With the triple whammy of Prince Harry's antics, a royal baby on the way, and HM The Queen trumping them all with a surprise parachute jump in front of a global audience, the Royal Family are as big box office as ever.
So it was not even a little-brainer for ITV to follow where the BBC led last year, with equally 'unprecedented' access behind doors at the various palaces.
David Cameron has his weekly Audience with HM The Queen
Because we'd faithfully followed in Andrew Marr's footsteps last year on this same beat, not to mention ALL the other Jubilee tribute programmes, there was in fact, very little new to learn about all the goings-on. Nonetheless, it was refreshing to be able to view proceedings without looking over the shoulder of some genuflecting presenter - mercifully no Alan Titchmarsh in sight - and these cameras jostling for position between all their 'unprecedented' rivals managed to catch a few sweet nuggets, such as the following:
That when she's catching up with her Prime Minister for his weekly private Audience, the Queen likes to check that the electric fire in the grate is 'just so', with a neat nudge of the foot. And, even though she's at home, her handbag remains beside her at all times. Whether it's ever been used to bring any of her 12 PMs to order, of course, goes unrecorded.
The Queen has met an estimated four million people during her 60-year reign
That while her hundreds of guests were quaffing on house wine for the Jubilee Lunch, the Queen and Prince Philip preferred their own tipples - in his case, the Duke's Ale, in her case a nice Gin and Dubonnet.

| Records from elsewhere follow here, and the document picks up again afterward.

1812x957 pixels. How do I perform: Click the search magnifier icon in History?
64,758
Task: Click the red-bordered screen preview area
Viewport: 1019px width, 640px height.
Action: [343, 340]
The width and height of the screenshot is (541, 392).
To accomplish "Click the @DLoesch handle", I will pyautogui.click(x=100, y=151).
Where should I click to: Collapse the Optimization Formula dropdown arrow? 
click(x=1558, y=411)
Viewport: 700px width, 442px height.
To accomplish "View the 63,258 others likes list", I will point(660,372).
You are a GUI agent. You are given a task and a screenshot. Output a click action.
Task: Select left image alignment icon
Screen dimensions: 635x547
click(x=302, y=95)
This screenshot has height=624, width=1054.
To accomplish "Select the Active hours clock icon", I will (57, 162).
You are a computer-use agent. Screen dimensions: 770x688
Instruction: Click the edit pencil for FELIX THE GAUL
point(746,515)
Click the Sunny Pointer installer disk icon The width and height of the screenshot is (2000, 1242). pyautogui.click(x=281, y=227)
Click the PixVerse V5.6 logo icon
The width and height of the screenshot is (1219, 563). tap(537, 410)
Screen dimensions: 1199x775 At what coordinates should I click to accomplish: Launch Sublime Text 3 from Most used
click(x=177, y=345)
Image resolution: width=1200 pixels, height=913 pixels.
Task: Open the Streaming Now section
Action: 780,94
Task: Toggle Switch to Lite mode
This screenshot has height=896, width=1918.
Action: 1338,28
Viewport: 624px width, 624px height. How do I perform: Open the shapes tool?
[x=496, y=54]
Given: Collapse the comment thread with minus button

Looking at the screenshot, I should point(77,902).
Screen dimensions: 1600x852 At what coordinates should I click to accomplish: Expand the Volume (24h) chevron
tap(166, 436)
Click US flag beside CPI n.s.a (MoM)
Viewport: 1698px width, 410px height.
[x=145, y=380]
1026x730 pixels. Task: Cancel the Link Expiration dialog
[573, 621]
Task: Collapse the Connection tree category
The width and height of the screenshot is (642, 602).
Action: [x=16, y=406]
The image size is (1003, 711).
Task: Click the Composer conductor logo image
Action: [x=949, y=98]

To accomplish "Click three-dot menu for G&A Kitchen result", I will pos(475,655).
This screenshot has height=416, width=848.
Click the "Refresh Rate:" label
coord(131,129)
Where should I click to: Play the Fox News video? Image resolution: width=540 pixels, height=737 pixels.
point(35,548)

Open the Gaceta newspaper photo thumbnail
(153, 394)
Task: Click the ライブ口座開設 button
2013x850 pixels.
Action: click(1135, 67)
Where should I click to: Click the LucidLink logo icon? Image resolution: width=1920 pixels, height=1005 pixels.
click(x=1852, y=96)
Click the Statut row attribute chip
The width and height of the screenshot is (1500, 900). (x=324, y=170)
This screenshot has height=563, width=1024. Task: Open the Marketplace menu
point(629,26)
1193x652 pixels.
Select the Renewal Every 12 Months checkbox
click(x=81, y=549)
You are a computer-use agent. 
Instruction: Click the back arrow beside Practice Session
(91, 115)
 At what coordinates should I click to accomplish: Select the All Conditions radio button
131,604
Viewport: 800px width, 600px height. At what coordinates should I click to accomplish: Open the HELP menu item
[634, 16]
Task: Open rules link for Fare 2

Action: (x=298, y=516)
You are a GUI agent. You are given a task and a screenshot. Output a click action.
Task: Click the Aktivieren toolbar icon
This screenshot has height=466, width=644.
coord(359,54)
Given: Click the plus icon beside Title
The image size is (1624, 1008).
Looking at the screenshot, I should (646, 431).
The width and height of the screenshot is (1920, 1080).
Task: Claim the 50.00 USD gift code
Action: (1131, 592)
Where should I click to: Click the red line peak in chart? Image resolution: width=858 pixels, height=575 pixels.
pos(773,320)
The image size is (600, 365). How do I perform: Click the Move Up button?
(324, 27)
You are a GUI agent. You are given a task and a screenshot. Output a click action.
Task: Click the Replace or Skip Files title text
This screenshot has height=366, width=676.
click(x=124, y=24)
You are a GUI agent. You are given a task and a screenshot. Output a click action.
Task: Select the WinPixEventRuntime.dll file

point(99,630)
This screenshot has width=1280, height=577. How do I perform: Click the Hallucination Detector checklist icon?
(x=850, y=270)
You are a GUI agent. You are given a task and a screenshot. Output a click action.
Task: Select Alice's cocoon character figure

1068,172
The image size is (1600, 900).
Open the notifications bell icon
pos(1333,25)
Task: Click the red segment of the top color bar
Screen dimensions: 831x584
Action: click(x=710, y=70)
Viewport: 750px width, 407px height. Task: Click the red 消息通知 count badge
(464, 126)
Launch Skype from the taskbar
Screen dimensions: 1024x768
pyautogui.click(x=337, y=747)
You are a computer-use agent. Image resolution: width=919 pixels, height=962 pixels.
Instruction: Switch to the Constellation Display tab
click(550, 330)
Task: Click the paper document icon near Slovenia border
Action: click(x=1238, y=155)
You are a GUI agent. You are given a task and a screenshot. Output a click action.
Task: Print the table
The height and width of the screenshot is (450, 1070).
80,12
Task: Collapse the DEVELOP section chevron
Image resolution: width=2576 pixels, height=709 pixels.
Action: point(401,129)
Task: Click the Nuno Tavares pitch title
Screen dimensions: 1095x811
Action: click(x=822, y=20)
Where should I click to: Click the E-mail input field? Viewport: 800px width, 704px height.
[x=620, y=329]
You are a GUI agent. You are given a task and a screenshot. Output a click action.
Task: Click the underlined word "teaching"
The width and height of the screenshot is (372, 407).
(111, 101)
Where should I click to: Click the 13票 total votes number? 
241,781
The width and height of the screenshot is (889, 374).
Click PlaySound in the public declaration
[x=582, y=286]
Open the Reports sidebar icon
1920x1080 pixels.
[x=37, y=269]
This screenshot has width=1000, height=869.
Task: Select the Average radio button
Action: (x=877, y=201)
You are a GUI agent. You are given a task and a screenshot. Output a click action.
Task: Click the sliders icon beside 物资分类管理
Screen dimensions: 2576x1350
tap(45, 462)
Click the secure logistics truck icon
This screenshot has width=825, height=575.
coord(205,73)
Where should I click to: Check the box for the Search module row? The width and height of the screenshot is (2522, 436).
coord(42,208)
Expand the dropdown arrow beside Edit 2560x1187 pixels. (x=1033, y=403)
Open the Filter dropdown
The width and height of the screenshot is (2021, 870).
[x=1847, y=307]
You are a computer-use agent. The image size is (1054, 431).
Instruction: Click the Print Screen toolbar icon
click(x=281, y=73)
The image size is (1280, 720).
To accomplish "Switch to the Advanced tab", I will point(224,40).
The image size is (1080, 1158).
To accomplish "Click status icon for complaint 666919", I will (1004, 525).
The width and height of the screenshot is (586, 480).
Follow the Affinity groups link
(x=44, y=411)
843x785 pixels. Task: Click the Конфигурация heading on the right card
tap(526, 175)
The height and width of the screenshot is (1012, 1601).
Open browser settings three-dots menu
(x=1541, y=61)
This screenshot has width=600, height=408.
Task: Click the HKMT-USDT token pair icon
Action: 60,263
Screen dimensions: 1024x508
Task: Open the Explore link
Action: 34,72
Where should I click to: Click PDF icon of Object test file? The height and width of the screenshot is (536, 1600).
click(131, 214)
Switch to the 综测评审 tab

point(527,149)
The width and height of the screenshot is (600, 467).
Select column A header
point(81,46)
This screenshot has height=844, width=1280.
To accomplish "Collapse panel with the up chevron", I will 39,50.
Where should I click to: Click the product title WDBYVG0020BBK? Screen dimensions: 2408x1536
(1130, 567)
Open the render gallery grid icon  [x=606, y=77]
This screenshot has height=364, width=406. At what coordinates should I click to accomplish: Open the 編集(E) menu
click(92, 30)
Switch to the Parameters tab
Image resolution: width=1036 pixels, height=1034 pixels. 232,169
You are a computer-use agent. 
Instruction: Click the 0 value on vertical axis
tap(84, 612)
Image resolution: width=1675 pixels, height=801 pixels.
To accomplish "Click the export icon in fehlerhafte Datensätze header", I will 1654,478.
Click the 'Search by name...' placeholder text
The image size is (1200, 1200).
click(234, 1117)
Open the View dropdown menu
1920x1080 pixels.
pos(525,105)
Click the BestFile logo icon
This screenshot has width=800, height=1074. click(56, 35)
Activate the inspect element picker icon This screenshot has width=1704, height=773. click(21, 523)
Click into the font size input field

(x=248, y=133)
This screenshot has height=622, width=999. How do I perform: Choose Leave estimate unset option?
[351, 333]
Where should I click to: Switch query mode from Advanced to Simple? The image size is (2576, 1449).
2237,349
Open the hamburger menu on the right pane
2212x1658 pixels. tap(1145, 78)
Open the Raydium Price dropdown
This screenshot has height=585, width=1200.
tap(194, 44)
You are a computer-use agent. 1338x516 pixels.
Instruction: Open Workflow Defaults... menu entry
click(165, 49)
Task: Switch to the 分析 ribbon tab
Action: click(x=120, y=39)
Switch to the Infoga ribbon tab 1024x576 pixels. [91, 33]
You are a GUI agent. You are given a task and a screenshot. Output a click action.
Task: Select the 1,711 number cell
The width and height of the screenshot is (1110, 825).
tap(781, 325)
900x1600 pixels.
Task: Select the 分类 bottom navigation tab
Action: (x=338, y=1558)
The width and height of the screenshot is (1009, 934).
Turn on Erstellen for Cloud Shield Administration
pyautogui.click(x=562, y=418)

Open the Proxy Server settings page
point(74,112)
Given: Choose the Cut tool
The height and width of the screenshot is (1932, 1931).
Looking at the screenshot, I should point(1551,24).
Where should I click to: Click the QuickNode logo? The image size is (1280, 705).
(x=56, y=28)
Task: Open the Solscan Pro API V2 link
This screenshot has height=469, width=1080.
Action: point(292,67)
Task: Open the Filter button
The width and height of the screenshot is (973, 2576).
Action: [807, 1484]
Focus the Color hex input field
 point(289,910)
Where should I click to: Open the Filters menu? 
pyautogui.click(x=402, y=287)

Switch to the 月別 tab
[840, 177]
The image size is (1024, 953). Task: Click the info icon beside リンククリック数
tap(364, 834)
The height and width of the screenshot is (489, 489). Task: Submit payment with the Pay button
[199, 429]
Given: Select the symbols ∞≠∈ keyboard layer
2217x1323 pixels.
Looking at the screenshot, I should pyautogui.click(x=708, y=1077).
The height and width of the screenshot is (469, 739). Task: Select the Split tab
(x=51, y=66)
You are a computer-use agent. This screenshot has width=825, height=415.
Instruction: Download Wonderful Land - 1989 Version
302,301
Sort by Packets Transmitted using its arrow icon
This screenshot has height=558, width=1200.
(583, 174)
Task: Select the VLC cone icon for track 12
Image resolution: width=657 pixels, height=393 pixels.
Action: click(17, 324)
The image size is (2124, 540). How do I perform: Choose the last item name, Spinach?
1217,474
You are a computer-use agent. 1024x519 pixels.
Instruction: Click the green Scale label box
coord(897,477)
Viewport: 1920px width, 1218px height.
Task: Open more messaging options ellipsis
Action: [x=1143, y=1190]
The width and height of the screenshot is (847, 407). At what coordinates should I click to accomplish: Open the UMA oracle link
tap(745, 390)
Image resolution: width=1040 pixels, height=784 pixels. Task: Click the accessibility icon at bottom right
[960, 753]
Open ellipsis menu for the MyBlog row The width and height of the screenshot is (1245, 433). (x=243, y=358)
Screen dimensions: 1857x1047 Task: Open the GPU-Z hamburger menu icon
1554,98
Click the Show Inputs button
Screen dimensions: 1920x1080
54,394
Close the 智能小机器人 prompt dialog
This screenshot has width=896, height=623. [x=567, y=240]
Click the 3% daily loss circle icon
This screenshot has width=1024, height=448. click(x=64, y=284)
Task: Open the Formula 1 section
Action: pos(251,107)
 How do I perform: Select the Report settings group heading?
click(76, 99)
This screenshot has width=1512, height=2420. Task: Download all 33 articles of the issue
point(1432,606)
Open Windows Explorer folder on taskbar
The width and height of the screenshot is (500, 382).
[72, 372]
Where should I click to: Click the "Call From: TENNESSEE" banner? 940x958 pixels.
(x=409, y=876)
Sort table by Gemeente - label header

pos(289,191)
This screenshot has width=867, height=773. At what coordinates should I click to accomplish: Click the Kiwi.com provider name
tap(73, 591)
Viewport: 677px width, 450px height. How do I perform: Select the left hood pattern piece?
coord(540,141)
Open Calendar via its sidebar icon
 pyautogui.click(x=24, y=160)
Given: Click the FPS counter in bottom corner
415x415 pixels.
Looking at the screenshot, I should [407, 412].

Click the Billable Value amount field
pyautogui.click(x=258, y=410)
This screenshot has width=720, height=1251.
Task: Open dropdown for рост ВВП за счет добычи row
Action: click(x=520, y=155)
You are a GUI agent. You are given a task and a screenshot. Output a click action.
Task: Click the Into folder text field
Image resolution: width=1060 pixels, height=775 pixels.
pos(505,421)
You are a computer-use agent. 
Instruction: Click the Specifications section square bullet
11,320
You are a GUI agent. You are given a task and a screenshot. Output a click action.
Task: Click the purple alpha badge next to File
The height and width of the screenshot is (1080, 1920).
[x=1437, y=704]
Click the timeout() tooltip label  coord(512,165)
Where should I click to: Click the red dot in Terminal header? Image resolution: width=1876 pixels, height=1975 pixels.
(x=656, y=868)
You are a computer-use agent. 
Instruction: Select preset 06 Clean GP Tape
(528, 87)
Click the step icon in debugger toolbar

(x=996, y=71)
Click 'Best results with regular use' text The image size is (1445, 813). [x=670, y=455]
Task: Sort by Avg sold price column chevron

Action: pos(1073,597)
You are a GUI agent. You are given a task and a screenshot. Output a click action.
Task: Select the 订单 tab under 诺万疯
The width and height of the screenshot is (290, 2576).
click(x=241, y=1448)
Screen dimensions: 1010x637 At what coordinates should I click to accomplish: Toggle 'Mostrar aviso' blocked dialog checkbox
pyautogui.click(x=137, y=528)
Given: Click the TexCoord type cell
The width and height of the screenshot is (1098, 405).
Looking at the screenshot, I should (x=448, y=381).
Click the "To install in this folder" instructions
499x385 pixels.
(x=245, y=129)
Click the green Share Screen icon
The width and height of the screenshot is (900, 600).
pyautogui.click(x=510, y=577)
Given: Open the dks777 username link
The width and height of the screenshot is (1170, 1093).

That the value of a single action by the Queen is worth a thousand words, most movingly when she entered both Anglican and Catholic churches in Northern Ireland, and then shook the hand of former IRA commander Martin McGuinness.
That while the Duke of Edinburgh was manfully withstanding an illness that later put him in hospital to monitor the Jubilee Armada, his eldest son looked distinctly queasy in the rain, as though he'd rather be curled up at Highgrove, munching on a Duchy Original and chatting to a pot plant.
That Sophie, Countess of Wessex, hardly heard in public since her engagement, has got a remarkably nice speaking voice.
That one of the tips the Countess of Wessex has learned from the Queen is to never say 'hello' or 'goodbye', to the estimated four million people she's encountered during her reign.
That everyone gets so nervous when they're talking to the Queen, they often interrupt her as she's replying. The poor lady seldom ever gets to finish a sentence.
"We don't do kitsch," said the Royal Curator in the ball room in charge of the Indonesian artefacts for the President's State Visit. Someone needs to tell the Buckingham Palace shop, where you can buy a Crown in a Box for £9.95, or a shower cap with the royal insignia for a mere £6.95.
Was there ANYTHING in this programme you didn't already know? And did you enjoy it, anyway?